• **WORK TO DO**
A: Decide whether each statement agrees with the Ask HN post about leaving a startup. Answer yes or no for each, and quote the words from the post that settle it.
(i) The poster is paid 150-180K per year.
(ii) The founders asked the poster's opinion before hiring a CFO.
(iii) The poster already has a contract lined up.
B: According to the Ask HN post about leaving a startup, for how long was the capital from one founder meant to keep the company operating?
C: Carry on the Ask HN post about leaving a startup, starting right after its final sentence.

• **EXTRACTED TEXT**
++++++++++++++++++++
Ask HN: I am a founding engineer leaving a startup  - softwareguy116

Ask HN: I am a founding engineer leaving a startup  that will likely be successful...<p>I wanted to ask a question on the HN. I am a founding engineer in a SaaS software stratup that is gathering significant traction. 
I have helped build the startup from ground up and directed non-technical founders along the way to the proper software engineering process. (If you ever tried to explain features vs.
quality to a sales guy - you know what I mean). I have recruited a very good technical team and wasn't afraid of firing fat. One of the founders provided the capital to get the company going and operate for a year.<p>Quite a few times it looked that the startup would flop, but we all persevered and pushed through. Because the founders are non-technical, the product is to a large extent my work and my 
baby. I voiced disagreements, fought for MVP and controlling the scope. There are many other people working on this product, but I have a disproportionate contribution.<p>Now, that the startup is steaming along and gathering users, both founders seem to have rose glasses on and hiring VP of Sales/Biz Dev and VP of Product, CFO, buying other companies without consulting with me. I think those decisions have merit, but are suboptimal to improving the product and having happy users. I feel we already have a world-class product, but there is definitely room for improvement. I think we have lots of dev challenges ahead and should staff up on the developers(we are a software product after all).
Nobody is asking my opinion though and I disagree with the direction. I also don't think it is a good idea to bring VP level guys whose initiative the dev team won't be able to support unless we have more developers.<p>I do want to say that I was well-compensated (for Toronto, Canada) during this time, but still provided incredible value. I am not boasting - I have a key position in building a 30-million-dollar company and 150-180K/year is not quite as good a compensation for that.<p>Moreover, I was side-tracked on compensation negotiation, ESOP, etc. And, I feel that my significant software, management, negotiation skills are being devalued. 
I feel that I no longer want to enrich people that don't provide the value back to me. One founder is a nice guy with whom I have a good relationship, another one is riding the success.<p>I was a successful freelancer before and I am considering quitting and looking for work elsewhere. I already have a contract lined up.<p>I pause because if a product becomes wildly successful financially - it would very positively reflect on my career and I can play that card for a few years after.<p>So what do you say HN? What would you do?
++++++++++++++++++++
Entries on target coordinates

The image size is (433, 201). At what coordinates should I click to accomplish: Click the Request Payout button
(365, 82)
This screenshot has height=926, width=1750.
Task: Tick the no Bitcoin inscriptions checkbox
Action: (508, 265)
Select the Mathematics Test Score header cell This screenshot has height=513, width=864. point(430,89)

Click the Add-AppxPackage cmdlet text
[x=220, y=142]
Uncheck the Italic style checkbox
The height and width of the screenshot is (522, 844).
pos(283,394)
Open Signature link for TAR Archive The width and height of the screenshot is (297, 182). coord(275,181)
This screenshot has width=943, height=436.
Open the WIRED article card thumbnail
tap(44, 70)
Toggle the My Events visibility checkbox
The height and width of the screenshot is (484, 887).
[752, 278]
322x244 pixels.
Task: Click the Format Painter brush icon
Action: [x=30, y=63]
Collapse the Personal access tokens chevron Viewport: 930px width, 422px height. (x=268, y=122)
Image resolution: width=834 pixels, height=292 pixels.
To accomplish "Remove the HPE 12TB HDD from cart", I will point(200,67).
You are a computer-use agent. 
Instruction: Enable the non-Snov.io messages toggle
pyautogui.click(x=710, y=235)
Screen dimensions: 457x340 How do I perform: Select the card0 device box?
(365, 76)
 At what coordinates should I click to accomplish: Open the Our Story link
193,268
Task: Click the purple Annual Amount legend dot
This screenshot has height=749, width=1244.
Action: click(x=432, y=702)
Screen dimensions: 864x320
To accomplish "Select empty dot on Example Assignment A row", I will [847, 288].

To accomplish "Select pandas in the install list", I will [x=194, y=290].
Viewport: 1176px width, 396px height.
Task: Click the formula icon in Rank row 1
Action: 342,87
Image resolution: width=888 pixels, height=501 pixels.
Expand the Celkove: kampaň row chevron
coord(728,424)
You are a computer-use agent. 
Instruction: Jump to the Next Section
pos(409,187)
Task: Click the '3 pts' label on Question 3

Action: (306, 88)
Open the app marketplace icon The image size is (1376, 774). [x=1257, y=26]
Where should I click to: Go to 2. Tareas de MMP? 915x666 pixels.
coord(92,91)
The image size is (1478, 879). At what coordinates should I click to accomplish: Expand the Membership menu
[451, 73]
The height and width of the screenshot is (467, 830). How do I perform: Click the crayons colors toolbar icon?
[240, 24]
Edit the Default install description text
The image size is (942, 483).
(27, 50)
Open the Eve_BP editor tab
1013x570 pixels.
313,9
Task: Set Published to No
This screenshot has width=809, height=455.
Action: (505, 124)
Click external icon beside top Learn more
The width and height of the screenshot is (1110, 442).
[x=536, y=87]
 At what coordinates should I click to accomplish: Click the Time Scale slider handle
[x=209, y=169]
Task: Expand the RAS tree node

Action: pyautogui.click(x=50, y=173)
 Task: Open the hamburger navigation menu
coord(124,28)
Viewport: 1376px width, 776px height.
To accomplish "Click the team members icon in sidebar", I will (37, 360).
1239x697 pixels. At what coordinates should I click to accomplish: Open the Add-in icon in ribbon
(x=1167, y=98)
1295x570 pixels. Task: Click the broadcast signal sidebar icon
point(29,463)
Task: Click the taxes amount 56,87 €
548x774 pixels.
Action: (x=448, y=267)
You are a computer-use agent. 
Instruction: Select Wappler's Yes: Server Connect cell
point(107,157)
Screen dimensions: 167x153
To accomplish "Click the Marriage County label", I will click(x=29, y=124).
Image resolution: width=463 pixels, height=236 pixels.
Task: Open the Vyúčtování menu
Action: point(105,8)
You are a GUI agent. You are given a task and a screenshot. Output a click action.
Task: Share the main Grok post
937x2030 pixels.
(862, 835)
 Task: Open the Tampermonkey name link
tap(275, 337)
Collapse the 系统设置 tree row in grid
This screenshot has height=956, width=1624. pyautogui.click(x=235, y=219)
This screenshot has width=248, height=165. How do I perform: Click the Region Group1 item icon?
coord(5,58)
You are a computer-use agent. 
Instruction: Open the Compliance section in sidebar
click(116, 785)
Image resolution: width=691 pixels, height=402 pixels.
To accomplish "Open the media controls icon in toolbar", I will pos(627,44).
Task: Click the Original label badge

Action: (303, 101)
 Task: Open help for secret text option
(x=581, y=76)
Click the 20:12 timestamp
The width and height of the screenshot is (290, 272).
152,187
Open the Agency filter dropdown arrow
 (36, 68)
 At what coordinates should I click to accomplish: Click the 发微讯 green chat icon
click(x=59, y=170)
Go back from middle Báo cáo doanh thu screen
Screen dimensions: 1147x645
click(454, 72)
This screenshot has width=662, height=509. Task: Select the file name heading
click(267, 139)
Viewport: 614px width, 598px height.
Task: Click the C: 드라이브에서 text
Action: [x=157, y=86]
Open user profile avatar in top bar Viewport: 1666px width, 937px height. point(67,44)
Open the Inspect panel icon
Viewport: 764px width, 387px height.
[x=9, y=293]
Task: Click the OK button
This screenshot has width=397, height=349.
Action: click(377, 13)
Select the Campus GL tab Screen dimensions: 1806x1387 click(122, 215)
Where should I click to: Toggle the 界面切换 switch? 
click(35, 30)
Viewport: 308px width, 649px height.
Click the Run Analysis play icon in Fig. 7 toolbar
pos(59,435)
++++++++++++++++++++
• **THE ANSWERS**
A:
(i) Yes: "150-180K/year is not quite as good a compensation for that."
(ii) No: "hiring VP of Sales/Biz Dev and VP of Product, CFO, buying other companies without consulting with me."
(iii) Yes: "I already have a contract lined up."

B: For a year.

C:
======
sganesh
I have been there before. I walked away. I did a contract for about a year
then took off for a few months traveling and is part of a new startup as a
technical founder, that went live this Monday.

If the other startup is wildly successful financially, I stand to gain a bit
financially, but I also believe, my contribution to the old startup will
always be with me. I learnt a lot about people, process, growing a company,
building a product, making connections, hiring, management etc. And I believe
those are the things that will enhance my career.

Such an experience also brings an odd predicament in the form of infallibility
and also may cloud your judgement about other non-technical people you're
going to be involved in the future. My suggestion, is to keep an open mind,
have well-defined expectation of business partners and their roles, learn &
use delegation and trust & verify people.

------
rick888
If you aren't an actual partner in the company, you shouldn't be complaining.
Were you compensated at $150K+ from the beginning? The founders probably got
paid nothing while the business was being built.

"both founders seem to have rose glasses on and hiring VP of Sales/Biz Dev and
VP of Product, CFO, buying other companies without consulting with me."

If you aren't a partner in the company, why would they need to consult you?

This is why I don't like working for other people..and if I do, I don't have
unrealistic expectations. I've made many people rich through my hard work, but
as an employee, I only expect to get paid for my work.

$150K is a great salary. Save some of that money and bootstrap your own
company. It sounds like you already have the skills.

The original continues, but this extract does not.